Reproduce the full article on GPs and HPV vaccinations word for word.

#### Reading text

Patients may be denied HPV vaccinations

GPs fear PCTs could prevent them from giving girls the HPV jab when clinically appropriate if they fall outside of the vaccination programme due to begin later this year.

From September, girls aged 12-13 years in England will receive the bivalent Cervarix HPV vaccine as part of a school vaccination programme. A catch-up campaign to cover girls up to the age of 18 will be rolled out the year after.

But GPs are worried that although the HPV vaccine is prescribable, PCTs may discourage this. Cornwall GP Dr Sarah Gray said: 'Under the national programme the purchase of the vaccine is going to happen centrally so there will not be a cost borne by the PCT.'

This could mean PCTs push GPs not to prescribe outside the programme because they would have to foot the bill, she said.

Bishopgate Medical Centre in County Durham has the highest rate of HPV jab prescribing in the country, after giving it to 300 girls aged 11-16 years.

Dr Stewart Findlay, a partner at the practice, said: 'Our PCT is working with us to understand why we gave out HPV vaccines in advance of a decision by the DoH on a school scheme.

'We felt it was unethical to withhold a vaccine that had obvious benefits when we knew that in other countries it was being given,' he explained.

County Durham PCT was unable to comment as GP went to press. A DoH spokesman said PCTs and local providers should discuss locally whether to vaccinate patients outside the national programme.

########
#### Supplied data

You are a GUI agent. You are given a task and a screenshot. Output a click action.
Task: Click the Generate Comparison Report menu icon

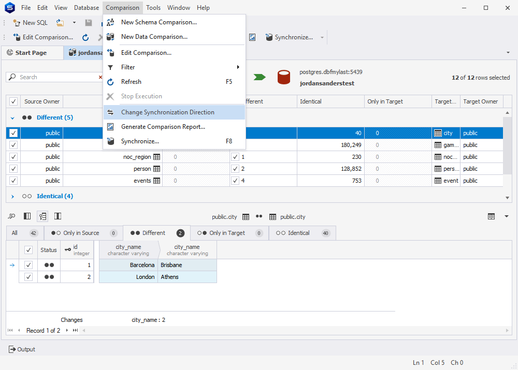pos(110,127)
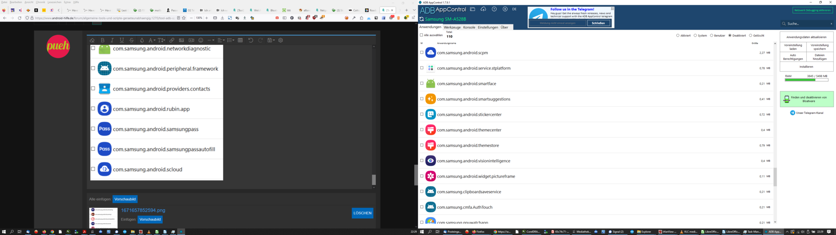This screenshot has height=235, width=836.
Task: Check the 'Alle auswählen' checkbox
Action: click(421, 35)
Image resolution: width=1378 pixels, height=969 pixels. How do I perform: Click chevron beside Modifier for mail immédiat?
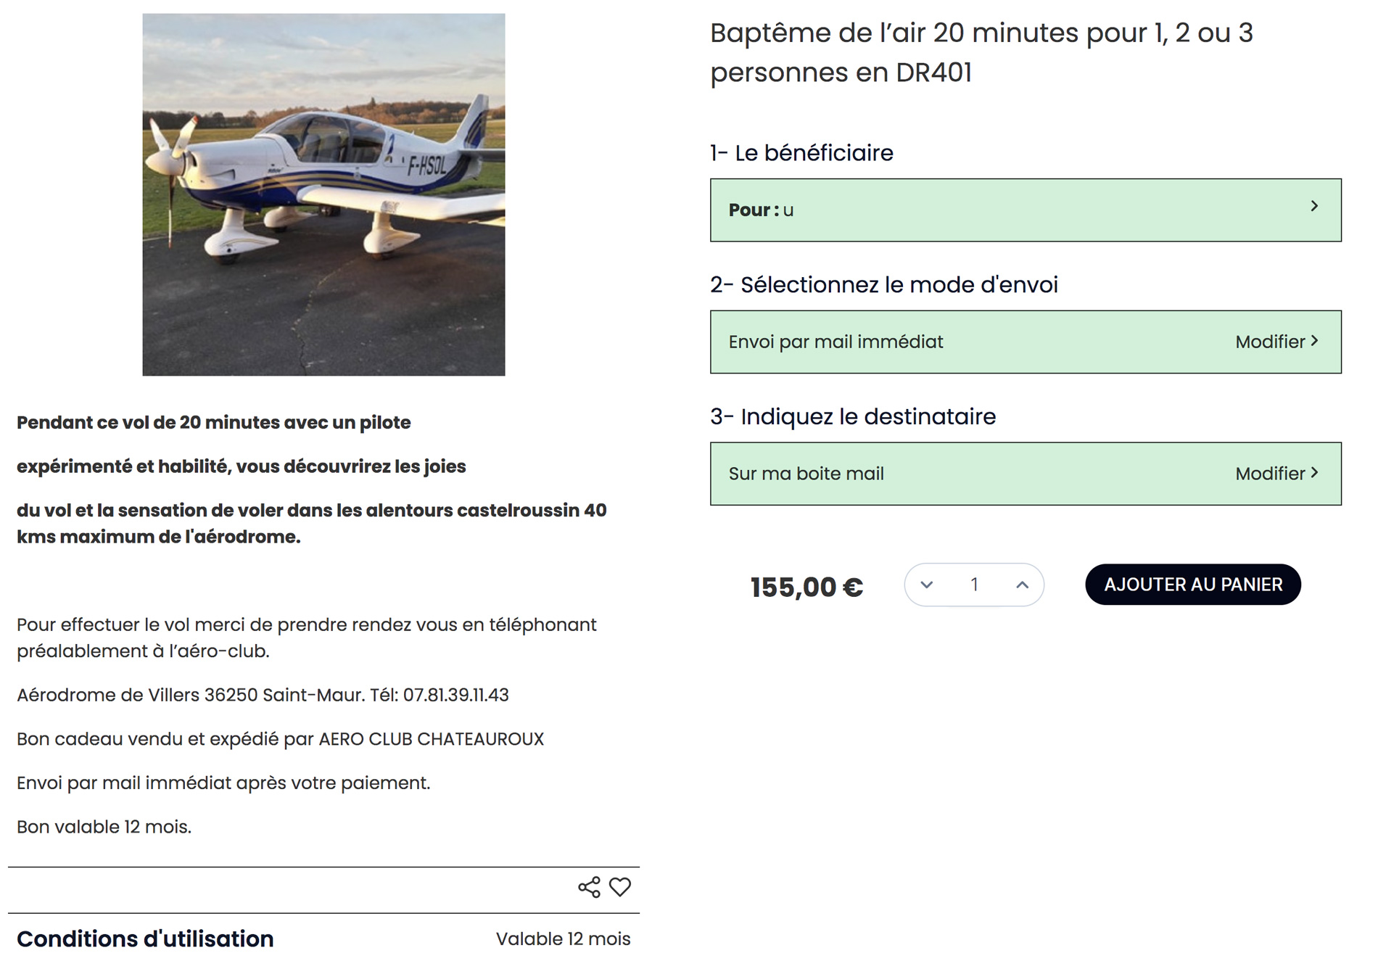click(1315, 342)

########

● Answer to the problem
Patients may be denied HPV vaccinations

GPs fear PCTs could prevent them from giving girls the HPV jab when clinically appropriate if they fall outside of the vaccination programme due to begin later this year.

From September, girls aged 12-13 years in England will receive the bivalent Cervarix HPV vaccine as part of a school vaccination programme. A catch-up campaign to cover girls up to the age of 18 will be rolled out the year after.

But GPs are worried that although the HPV vaccine is prescribable, PCTs may discourage this. Cornwall GP Dr Sarah Gray said: 'Under the national programme the purchase of the vaccine is going to happen centrally so there will not be a cost borne by the PCT.'

This could mean PCTs push GPs not to prescribe outside the programme because they would have to foot the bill, she said.

Bishopgate Medical Centre in County Durham has the highest rate of HPV jab prescribing in the country, after giving it to 300 girls aged 11-16 years.

Dr Stewart Findlay, a partner at the practice, said: 'Our PCT is working with us to understand why we gave out HPV vaccines in advance of a decision by the DoH on a school scheme.

'We felt it was unethical to withhold a vaccine that had obvious benefits when we knew that in other countries it was being given,' he explained.

County Durham PCT was unable to comment as GP went to press. A DoH spokesman said PCTs and local providers should discuss locally whether to vaccinate patients outside the national programme.